- Task to complete:
Lines to be reproduced exactly: the one that holds "Viewport: 980px width, 1211px height." and all those after it through the end of the data. Include no others.

(Dataset entries)
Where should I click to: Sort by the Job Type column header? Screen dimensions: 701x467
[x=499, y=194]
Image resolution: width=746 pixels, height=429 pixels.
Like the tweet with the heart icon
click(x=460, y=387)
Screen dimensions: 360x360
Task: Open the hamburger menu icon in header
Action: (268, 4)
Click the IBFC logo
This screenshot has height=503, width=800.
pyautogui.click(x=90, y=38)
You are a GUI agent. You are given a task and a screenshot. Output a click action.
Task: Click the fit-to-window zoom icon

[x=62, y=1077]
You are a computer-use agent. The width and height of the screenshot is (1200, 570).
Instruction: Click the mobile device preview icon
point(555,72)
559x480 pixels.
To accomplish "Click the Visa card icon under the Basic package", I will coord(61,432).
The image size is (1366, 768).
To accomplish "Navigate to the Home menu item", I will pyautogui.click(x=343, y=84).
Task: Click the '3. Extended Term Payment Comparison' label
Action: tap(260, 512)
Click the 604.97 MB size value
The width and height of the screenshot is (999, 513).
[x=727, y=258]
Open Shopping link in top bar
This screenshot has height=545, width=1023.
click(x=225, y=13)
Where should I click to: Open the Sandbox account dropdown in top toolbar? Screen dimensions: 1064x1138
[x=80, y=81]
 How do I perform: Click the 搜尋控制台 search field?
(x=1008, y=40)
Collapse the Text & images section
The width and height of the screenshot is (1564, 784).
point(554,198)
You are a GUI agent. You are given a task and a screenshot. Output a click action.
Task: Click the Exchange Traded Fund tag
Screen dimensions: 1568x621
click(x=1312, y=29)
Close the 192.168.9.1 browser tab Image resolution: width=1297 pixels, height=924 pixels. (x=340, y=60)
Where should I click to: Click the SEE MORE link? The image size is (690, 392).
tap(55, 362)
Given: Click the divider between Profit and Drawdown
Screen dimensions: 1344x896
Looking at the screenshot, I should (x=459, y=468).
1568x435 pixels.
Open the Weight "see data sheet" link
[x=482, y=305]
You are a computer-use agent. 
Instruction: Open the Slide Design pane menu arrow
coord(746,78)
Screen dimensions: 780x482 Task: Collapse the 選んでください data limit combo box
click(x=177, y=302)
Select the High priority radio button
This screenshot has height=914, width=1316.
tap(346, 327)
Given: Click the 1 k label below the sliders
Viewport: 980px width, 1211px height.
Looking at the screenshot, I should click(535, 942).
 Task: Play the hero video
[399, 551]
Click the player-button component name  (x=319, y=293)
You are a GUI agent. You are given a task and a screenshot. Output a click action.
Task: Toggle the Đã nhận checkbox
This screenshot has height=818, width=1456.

- Response for this exercise:
Viewport: 980px width, 1211px height.
Looking at the screenshot, I should click(535, 942).
 Task: Play the hero video
[399, 551]
Click the player-button component name  (x=319, y=293)
You are a GUI agent. You are given a task and a screenshot. Output a click action.
Task: Toggle the Đã nhận checkbox
This screenshot has height=818, width=1456.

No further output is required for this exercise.